**Task brief**
All records below are to be duplicated exactly, with every picture excluded.

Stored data
=== Begin Enclosure ===

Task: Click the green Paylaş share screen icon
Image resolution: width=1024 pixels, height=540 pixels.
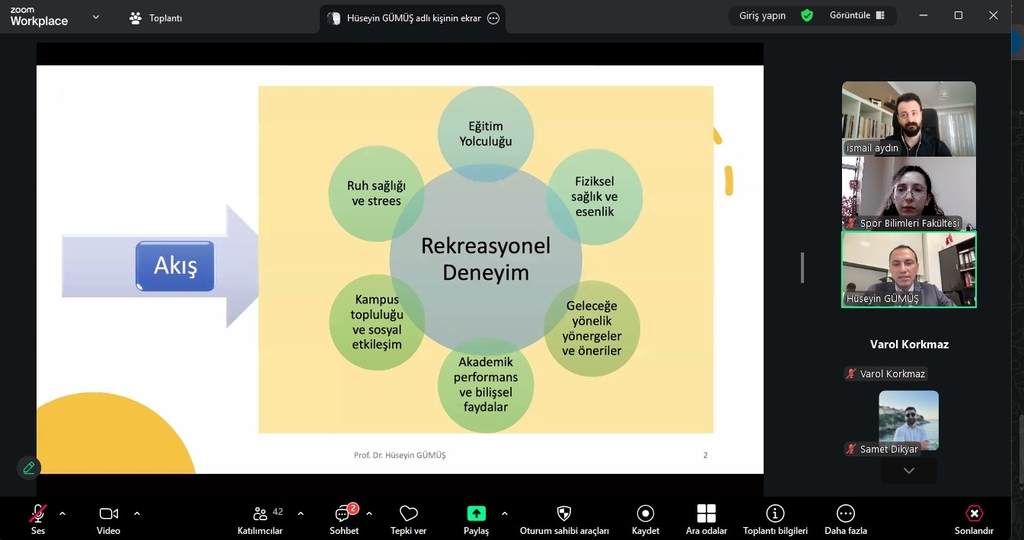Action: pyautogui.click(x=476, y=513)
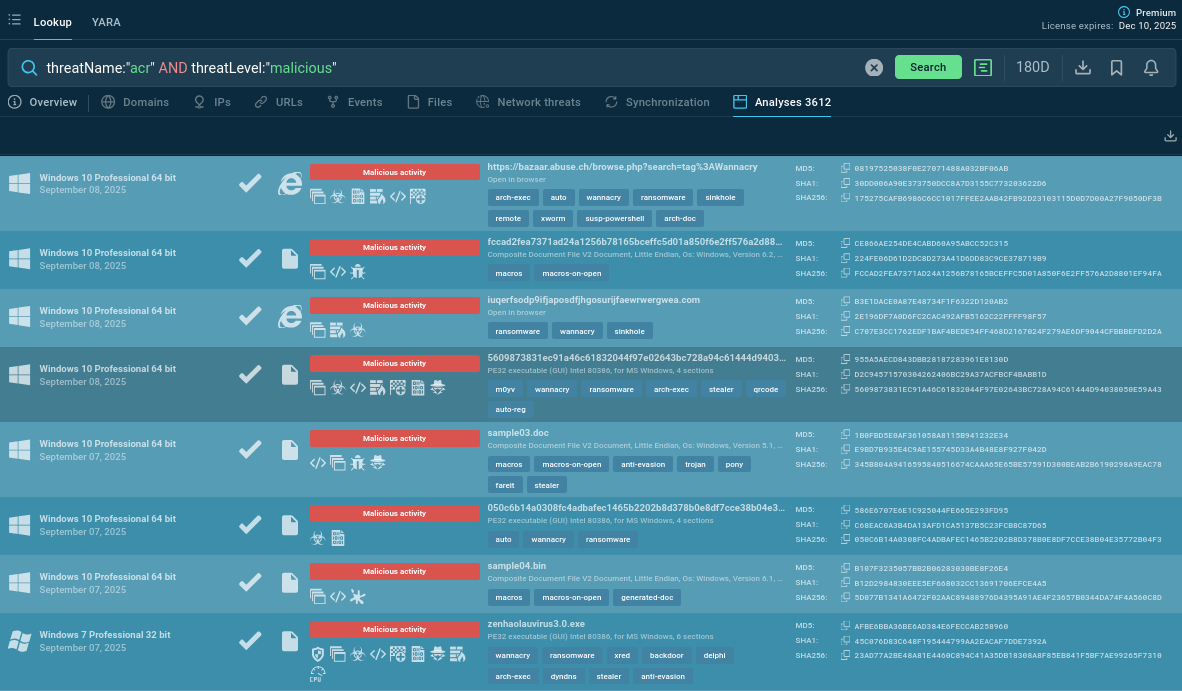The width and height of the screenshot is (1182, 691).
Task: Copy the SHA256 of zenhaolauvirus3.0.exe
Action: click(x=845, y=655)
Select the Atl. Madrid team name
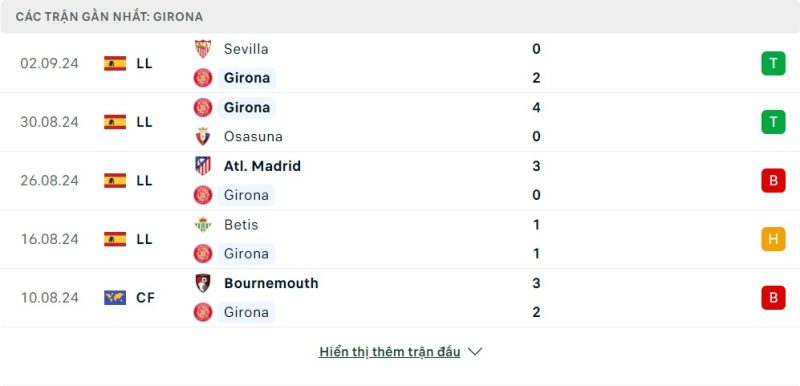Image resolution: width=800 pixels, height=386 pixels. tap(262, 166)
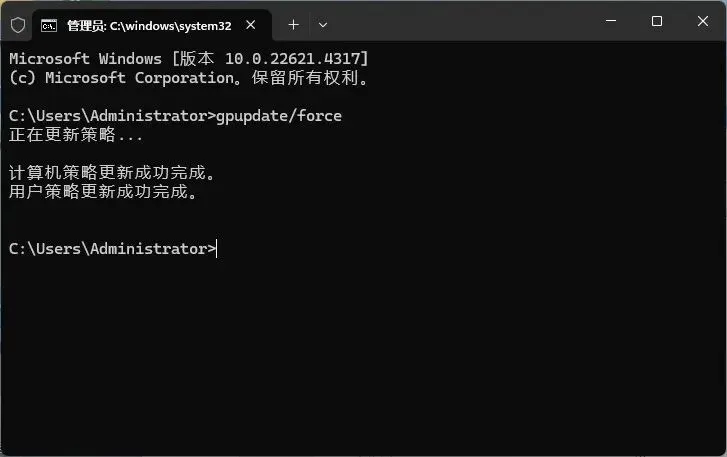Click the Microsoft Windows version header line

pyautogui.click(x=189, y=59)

=== End Enclosure ===

**Output below**
Task: Click the green Paylaş share screen icon
Image resolution: width=1024 pixels, height=540 pixels.
Action: pyautogui.click(x=476, y=513)
The width and height of the screenshot is (1182, 691).
Task: Copy the SHA256 of zenhaolauvirus3.0.exe
Action: click(x=845, y=655)
Select the Atl. Madrid team name
Image resolution: width=800 pixels, height=386 pixels. tap(262, 166)
Click the Microsoft Windows version header line

pyautogui.click(x=189, y=59)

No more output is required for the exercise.